As industry 4.0 technology advances, it is possible to leverage existing data to construct machine-learning solutions that provide actual value, improve decision-making, boost flexibility, and attract top talent.

FREMONT, CA: There was already significant disruption to fossil-fuel power facilities from renewable energy, cheap gas costs, and ambitious decarbonization targets before the onset of COVID-19. This is shifting consumer preferences. Because of this, it is more important than ever for the power production business to utilize the most up-to-date digital and advanced analytics technologies.

In many cases, electric utilities began their digital transitions with technology solutions such as data models, which help optimize set points, improve dispatch decisions, and support maintenance plans and operating-mode selection. In the meantime, forward-thinking organizations have recently begun integrating visualization tools and digital control software to convey predicted data to control rooms in real-time. This next generation of power plants will be digitally enabled and rely on these advances to improve operational outcomes.

Data is one of an organization's most precious assets. And the first stages on any company's path are establishing a fact-based, data-driven culture and educating employees about how recent developments in analytics can translate data into actionable insights. The next generation of digital and sophisticated analytics tools has arisen with revolutionary technology such as artificial intelligence and machine learning. These approaches aim to go beyond the capabilities of typical multivariate regression analysis to find hidden patterns and complicated interdependencies.

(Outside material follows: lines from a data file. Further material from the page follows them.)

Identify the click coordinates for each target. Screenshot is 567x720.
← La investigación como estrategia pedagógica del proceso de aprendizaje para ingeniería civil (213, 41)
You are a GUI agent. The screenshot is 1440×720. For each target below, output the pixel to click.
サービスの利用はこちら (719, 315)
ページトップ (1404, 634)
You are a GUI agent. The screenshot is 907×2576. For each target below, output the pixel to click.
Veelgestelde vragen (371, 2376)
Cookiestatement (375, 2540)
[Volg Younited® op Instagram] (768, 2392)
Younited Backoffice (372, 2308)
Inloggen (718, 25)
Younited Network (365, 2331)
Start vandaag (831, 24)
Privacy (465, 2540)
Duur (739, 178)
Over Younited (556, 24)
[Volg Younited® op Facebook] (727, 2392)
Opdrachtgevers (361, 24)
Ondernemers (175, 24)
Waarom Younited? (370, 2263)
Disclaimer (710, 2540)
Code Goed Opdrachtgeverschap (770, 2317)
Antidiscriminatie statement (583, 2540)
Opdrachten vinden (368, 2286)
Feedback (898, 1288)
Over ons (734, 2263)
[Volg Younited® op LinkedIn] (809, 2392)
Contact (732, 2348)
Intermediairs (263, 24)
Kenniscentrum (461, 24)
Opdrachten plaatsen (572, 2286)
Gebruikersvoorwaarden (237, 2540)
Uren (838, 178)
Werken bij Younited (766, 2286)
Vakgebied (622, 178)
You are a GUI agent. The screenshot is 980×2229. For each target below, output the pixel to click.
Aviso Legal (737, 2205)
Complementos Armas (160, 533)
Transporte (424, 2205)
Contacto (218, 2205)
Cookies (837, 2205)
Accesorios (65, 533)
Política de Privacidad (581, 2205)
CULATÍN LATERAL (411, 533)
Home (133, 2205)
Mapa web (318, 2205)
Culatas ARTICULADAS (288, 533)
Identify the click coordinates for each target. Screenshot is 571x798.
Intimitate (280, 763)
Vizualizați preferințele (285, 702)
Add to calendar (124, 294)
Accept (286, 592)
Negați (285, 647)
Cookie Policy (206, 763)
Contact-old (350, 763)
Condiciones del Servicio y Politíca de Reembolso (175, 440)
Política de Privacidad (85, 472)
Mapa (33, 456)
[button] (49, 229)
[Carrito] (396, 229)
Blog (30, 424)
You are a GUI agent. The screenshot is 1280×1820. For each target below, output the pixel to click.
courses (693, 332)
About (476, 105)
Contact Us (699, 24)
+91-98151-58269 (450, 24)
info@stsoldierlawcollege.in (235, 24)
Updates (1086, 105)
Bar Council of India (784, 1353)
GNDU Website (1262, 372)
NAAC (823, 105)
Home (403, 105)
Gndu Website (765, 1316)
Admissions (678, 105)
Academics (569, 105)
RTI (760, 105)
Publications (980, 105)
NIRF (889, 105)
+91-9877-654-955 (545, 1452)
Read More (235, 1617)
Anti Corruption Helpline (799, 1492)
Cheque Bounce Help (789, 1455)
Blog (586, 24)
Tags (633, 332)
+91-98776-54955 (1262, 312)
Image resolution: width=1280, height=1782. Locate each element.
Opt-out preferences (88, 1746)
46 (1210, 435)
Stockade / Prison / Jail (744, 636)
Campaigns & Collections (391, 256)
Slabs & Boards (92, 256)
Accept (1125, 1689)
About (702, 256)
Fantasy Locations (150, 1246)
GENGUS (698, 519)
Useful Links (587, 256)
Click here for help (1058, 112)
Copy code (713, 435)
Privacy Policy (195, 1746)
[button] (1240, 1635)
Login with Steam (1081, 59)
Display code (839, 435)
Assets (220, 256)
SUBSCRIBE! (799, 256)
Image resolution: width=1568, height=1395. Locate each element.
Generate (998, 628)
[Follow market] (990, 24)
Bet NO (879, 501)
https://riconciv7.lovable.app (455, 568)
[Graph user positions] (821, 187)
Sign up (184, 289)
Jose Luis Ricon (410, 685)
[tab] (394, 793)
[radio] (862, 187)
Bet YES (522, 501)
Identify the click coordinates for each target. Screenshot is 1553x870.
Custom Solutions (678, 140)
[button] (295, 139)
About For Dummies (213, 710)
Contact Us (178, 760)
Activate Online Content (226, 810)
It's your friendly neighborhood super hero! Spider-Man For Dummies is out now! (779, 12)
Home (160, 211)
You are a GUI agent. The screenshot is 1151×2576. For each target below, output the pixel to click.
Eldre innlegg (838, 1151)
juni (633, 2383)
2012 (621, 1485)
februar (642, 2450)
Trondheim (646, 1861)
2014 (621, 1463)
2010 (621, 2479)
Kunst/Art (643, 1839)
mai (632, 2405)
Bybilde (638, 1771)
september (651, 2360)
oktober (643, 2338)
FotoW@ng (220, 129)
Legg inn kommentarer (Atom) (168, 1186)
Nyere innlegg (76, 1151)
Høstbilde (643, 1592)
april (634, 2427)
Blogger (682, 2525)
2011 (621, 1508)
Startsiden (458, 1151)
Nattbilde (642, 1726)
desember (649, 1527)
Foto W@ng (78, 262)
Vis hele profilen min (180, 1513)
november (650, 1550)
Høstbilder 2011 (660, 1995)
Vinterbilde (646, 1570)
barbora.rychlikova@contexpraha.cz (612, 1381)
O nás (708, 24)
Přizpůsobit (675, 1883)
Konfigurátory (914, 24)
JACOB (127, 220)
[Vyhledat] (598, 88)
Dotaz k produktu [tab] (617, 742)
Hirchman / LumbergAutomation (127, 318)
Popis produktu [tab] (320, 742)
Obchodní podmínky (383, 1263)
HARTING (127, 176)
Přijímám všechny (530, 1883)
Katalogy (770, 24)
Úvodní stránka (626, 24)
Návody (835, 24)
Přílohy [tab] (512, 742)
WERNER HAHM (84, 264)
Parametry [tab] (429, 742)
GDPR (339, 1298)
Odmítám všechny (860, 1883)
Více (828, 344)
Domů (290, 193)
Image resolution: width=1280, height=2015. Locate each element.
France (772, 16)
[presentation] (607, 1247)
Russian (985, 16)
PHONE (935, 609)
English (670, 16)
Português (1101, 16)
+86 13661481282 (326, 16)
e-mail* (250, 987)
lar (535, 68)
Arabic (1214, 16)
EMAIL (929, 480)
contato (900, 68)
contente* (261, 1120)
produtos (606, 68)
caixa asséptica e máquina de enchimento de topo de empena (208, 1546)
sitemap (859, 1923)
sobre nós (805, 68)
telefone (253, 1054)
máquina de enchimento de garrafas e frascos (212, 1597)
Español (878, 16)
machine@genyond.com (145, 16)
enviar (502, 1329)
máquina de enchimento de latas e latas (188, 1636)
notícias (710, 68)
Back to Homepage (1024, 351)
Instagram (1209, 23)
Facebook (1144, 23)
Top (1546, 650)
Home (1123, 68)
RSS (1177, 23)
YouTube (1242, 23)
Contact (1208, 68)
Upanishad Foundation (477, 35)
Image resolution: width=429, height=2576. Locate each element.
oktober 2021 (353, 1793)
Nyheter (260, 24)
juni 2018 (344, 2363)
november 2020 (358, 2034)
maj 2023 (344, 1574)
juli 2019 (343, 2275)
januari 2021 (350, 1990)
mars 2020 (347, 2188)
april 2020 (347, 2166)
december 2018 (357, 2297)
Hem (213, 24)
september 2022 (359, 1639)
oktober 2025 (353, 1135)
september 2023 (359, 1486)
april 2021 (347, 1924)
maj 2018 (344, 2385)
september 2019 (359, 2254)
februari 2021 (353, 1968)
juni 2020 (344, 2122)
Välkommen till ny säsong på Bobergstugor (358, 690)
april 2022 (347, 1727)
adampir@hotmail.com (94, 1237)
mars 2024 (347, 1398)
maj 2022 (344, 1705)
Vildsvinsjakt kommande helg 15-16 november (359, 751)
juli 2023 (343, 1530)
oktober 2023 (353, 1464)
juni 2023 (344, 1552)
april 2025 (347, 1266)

For example, a next-generation power plant can employ machine learning to account for substantially more inputs, allowing for more exact modeling of essential plant operational functions than was previously allowed. A few years ago, performance optimization models based on thermodynamic models and OEM set points were deemed an appropriate method for improving a plant's heat rate—the amount of energy required to create one kilowatt-hour (kWh). Nowadays, machine learning is capable of optimizing heat.

The foundation for digital technologies has expanded at a breakneck pace.

Historically, power plants depended significantly on established legacy systems based on "first principles" engineering insights and problem-solving techniques, such as direct monitoring of temperature or pressure variations without the use of predictive or pattern-recognition algorithms. These initiatives necessitated the purchase of pricey systems that tracked just a limited set of data and depended on proprietary engineering knowledge to generate system alerts and operating bands.

Two tendencies illuminate the way forward. To begin, operators have better understood new technologies, processes, and instruments for data collection and storage. This has resulted in basic dashboards for monitoring plant-specific parameters such as high superheater temperature warnings or turbine overpressure.

Further, the availability of programmers and digital technology specialists has expanded while the cost of data processing has fallen. As a result, an increasing number of businesses now provide affordable data analytics solutions. Indeed, an examination of 40 businesses that offer solutions that are instantly relevant in power plants reveals a dramatic increase in the development of operations-oriented technologies and advanced mathematical models. Small software applications optimized for a single activity or supporting a consistent decision point have multiplied. Increasing specification levels have established a technology environment that enables power producers to embrace focused value-adding digitization.

These trends set the groundwork for today's digital transition. The combination of affordable processing power, abundant talent, and an enormous historical data store enable sophisticated analytics approaches and end-to-end digital solutions.